_EXERCISE DETAILS:_ Reproduce all of the entries below exactly, without a single change.

Records from a data source:
((

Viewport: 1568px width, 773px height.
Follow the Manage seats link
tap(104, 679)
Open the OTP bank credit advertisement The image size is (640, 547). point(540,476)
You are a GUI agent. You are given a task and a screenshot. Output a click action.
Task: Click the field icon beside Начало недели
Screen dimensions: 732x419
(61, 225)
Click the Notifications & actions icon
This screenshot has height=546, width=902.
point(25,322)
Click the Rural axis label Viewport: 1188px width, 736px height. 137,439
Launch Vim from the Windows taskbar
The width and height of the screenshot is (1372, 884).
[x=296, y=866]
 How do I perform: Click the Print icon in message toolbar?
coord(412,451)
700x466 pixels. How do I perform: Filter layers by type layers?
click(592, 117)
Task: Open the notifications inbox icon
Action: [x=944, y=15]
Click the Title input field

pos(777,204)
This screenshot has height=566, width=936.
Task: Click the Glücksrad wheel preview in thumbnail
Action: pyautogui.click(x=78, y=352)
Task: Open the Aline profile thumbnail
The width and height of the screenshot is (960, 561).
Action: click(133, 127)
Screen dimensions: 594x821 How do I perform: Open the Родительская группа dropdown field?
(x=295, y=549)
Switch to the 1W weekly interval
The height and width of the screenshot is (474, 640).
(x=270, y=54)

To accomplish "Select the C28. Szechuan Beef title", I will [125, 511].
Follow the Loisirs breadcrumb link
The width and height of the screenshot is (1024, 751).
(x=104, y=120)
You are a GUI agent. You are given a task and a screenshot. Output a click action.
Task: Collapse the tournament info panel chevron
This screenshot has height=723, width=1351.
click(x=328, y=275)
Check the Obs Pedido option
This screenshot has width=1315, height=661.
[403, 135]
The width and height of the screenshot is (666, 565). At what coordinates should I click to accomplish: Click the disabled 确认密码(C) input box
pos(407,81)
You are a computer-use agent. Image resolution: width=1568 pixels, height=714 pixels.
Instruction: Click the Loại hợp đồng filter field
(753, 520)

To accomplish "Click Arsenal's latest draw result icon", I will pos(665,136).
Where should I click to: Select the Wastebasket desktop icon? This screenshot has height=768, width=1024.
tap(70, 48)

))

_OUTPUT FOR THIS EXERCISE:_
Viewport: 1568px width, 773px height.
Follow the Manage seats link
tap(104, 679)
Open the OTP bank credit advertisement The image size is (640, 547). point(540,476)
You are a GUI agent. You are given a task and a screenshot. Output a click action.
Task: Click the field icon beside Начало недели
Screen dimensions: 732x419
(61, 225)
Click the Notifications & actions icon
This screenshot has height=546, width=902.
point(25,322)
Click the Rural axis label Viewport: 1188px width, 736px height. 137,439
Launch Vim from the Windows taskbar
The width and height of the screenshot is (1372, 884).
[x=296, y=866]
 How do I perform: Click the Print icon in message toolbar?
coord(412,451)
700x466 pixels. How do I perform: Filter layers by type layers?
click(592, 117)
Task: Open the notifications inbox icon
Action: [x=944, y=15]
Click the Title input field

pos(777,204)
This screenshot has height=566, width=936.
Task: Click the Glücksrad wheel preview in thumbnail
Action: pyautogui.click(x=78, y=352)
Task: Open the Aline profile thumbnail
The width and height of the screenshot is (960, 561).
Action: click(133, 127)
Screen dimensions: 594x821 How do I perform: Open the Родительская группа dropdown field?
(x=295, y=549)
Switch to the 1W weekly interval
The height and width of the screenshot is (474, 640).
(x=270, y=54)

To accomplish "Select the C28. Szechuan Beef title", I will [125, 511].
Follow the Loisirs breadcrumb link
The width and height of the screenshot is (1024, 751).
(x=104, y=120)
You are a GUI agent. You are given a task and a screenshot. Output a click action.
Task: Collapse the tournament info panel chevron
This screenshot has height=723, width=1351.
click(x=328, y=275)
Check the Obs Pedido option
This screenshot has width=1315, height=661.
[403, 135]
The width and height of the screenshot is (666, 565). At what coordinates should I click to accomplish: Click the disabled 确认密码(C) input box
pos(407,81)
You are a computer-use agent. Image resolution: width=1568 pixels, height=714 pixels.
Instruction: Click the Loại hợp đồng filter field
(753, 520)

To accomplish "Click Arsenal's latest draw result icon", I will pos(665,136).
Where should I click to: Select the Wastebasket desktop icon? This screenshot has height=768, width=1024.
tap(70, 48)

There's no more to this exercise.